Link archive: May 31st, 2016

Not The Post I Wanted To Be Writing… – Infrequently Noted

Phew! Alex seems to have calmed down. He’s responding to my concerns about exposing URLs in progressive web apps, but thankfully without the absolutist rhetoric or insults. Progress!

DRY: Do Repeat Yourself - QuirksBlog

Y’know, I think PPK might be on to something here. It’s certainly true that developers have such an eversion to solving a problem twice that some users end up paying the cost (like in the examples of progressive enhancement here).

I will be pondering upon this.

turbolinks/turbolinks: Turbolinks makes navigating your web application faster

I really, really like the approach that this JavaScript library is taking in treating Ajax as a progressive enhancement:

Turbolinks intercepts all clicks on a href links to the same domain. When you click an eligible link, Turbolinks prevents the browser from following it.

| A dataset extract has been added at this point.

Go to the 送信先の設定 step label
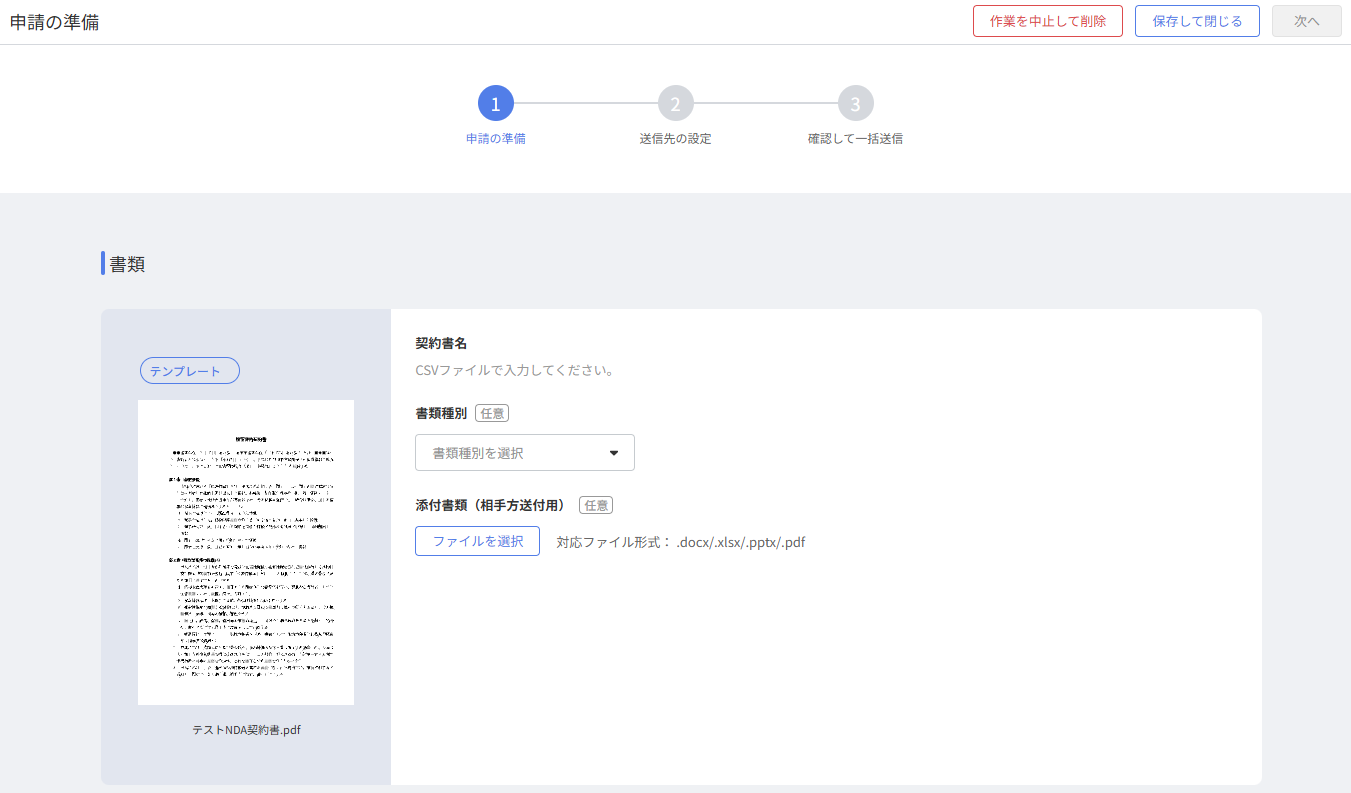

Instead, Turbolinks changes the browser’s URL using the History API, requests the new page using XMLHttpRequest, and then renders the HTML response.

During rendering, Turbolinks replaces the current body element outright and merges the contents of the head element. The JavaScript window and document objects, and the HTML html element, persist from one rendering to the next.

Here’s the mustard it’s cutting:

It depends on the HTML5 History API and Window.requestAnimationFrame. In unsupported browsers, Turbolinks gracefully degrades to standard navigation.

This approach matches my own mental model for building on the web—I might try playing around with this on some of my projects.

Progressive Web Apps and our regressive approach | Christian Heilmann

So remember when I was talking about “the ends justify the means” being used for unwise short-term decisions? Here’s a classic example. Chris thinks that Progressive Web Apps should be made mobile-only (at least to start with …something something something the future):

For now, PWAs need to be the solution for the next mobile users.

End users deserve to have an amazing, form-factor specific experience.

I couldn’t disagree more. End users deserve to have an amazing experience no matter the form-factor of their device.